### Instructions for the task
Can you reproduce the listing below word for word, beginning at its first line and stopping after the line that contains "This screenshot has width=1456, height=819. In"?

Listing for finding displayed items

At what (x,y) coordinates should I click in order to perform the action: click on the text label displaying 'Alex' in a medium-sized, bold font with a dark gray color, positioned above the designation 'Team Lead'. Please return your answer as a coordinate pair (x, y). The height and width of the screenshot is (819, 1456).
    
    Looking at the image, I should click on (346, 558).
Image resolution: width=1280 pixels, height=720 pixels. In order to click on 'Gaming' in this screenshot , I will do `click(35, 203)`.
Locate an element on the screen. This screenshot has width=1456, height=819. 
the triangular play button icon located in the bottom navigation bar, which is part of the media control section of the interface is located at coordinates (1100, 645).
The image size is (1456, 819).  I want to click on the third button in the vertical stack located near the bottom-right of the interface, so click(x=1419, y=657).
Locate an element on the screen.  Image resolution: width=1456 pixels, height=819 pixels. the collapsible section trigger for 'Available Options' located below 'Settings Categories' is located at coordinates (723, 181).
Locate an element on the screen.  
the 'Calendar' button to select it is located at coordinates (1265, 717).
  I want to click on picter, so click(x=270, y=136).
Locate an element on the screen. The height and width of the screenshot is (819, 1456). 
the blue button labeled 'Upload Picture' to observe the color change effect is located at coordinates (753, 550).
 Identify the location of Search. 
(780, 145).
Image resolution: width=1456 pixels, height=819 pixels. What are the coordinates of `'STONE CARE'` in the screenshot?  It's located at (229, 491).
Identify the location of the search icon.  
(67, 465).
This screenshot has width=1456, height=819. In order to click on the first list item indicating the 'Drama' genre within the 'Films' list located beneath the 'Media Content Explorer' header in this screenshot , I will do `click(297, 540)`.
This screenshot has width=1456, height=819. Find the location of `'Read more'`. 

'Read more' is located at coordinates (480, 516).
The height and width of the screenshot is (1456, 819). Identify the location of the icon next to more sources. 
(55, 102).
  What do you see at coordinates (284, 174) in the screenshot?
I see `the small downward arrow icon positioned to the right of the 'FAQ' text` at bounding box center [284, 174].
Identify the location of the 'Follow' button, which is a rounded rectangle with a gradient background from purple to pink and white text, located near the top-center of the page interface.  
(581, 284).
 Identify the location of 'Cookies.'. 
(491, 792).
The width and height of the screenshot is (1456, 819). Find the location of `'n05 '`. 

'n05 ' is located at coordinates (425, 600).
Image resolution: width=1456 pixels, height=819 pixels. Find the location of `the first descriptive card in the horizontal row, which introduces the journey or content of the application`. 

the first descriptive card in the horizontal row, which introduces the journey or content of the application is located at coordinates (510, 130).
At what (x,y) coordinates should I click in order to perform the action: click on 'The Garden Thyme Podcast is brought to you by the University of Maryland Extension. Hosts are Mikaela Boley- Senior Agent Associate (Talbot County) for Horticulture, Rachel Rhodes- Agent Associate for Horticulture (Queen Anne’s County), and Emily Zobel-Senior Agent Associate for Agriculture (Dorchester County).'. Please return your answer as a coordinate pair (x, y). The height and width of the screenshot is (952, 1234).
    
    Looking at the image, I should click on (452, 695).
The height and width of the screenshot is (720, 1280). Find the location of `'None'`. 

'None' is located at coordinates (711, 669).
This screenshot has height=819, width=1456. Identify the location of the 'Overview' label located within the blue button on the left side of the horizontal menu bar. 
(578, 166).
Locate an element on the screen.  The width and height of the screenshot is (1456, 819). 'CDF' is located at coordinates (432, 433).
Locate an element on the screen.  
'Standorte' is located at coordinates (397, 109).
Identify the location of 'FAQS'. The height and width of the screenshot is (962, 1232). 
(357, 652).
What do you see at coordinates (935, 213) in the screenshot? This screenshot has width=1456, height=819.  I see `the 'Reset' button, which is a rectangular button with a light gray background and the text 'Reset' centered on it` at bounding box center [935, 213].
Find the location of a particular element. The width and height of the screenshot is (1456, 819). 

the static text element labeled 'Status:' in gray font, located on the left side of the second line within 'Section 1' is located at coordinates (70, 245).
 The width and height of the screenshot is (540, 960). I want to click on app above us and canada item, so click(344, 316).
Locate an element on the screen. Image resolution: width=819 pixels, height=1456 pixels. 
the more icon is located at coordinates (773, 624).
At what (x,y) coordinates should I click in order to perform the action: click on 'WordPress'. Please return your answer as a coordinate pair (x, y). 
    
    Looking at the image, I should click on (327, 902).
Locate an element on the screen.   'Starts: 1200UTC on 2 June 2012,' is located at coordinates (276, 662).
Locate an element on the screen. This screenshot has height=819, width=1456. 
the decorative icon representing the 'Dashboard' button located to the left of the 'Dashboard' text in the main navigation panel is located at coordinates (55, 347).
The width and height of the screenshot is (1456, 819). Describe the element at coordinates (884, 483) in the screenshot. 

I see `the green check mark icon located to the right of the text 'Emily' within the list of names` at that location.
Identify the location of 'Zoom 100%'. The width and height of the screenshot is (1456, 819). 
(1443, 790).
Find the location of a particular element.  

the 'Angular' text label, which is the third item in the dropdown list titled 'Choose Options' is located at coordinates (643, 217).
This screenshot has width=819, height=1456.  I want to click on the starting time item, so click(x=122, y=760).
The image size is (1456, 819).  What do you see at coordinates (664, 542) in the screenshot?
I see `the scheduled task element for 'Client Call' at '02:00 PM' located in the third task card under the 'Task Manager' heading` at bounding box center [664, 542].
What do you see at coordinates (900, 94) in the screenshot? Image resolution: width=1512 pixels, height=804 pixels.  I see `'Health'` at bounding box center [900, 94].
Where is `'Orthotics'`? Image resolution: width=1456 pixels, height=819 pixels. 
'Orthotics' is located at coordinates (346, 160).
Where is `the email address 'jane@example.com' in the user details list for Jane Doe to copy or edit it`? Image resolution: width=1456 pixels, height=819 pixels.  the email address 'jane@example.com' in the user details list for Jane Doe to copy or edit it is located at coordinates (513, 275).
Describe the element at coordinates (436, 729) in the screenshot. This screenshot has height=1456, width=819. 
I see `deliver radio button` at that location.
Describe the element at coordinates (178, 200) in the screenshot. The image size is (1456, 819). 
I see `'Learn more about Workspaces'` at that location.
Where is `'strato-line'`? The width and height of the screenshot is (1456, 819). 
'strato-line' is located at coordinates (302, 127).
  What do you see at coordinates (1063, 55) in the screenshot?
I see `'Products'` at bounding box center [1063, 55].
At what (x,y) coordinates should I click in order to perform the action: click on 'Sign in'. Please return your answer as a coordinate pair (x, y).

### Correct output
At what (x,y) coordinates should I click in order to perform the action: click on the text label displaying 'Alex' in a medium-sized, bold font with a dark gray color, positioned above the designation 'Team Lead'. Please return your answer as a coordinate pair (x, y). The height and width of the screenshot is (819, 1456).
    
    Looking at the image, I should click on (346, 558).
Image resolution: width=1280 pixels, height=720 pixels. In order to click on 'Gaming' in this screenshot , I will do `click(35, 203)`.
Locate an element on the screen. This screenshot has width=1456, height=819. 
the triangular play button icon located in the bottom navigation bar, which is part of the media control section of the interface is located at coordinates (1100, 645).
The image size is (1456, 819).  I want to click on the third button in the vertical stack located near the bottom-right of the interface, so click(x=1419, y=657).
Locate an element on the screen.  Image resolution: width=1456 pixels, height=819 pixels. the collapsible section trigger for 'Available Options' located below 'Settings Categories' is located at coordinates (723, 181).
Locate an element on the screen.  
the 'Calendar' button to select it is located at coordinates (1265, 717).
  I want to click on picter, so click(x=270, y=136).
Locate an element on the screen. The height and width of the screenshot is (819, 1456). 
the blue button labeled 'Upload Picture' to observe the color change effect is located at coordinates (753, 550).
 Identify the location of Search. 
(780, 145).
Image resolution: width=1456 pixels, height=819 pixels. What are the coordinates of `'STONE CARE'` in the screenshot?  It's located at (229, 491).
Identify the location of the search icon.  
(67, 465).
This screenshot has width=1456, height=819. In order to click on the first list item indicating the 'Drama' genre within the 'Films' list located beneath the 'Media Content Explorer' header in this screenshot , I will do `click(297, 540)`.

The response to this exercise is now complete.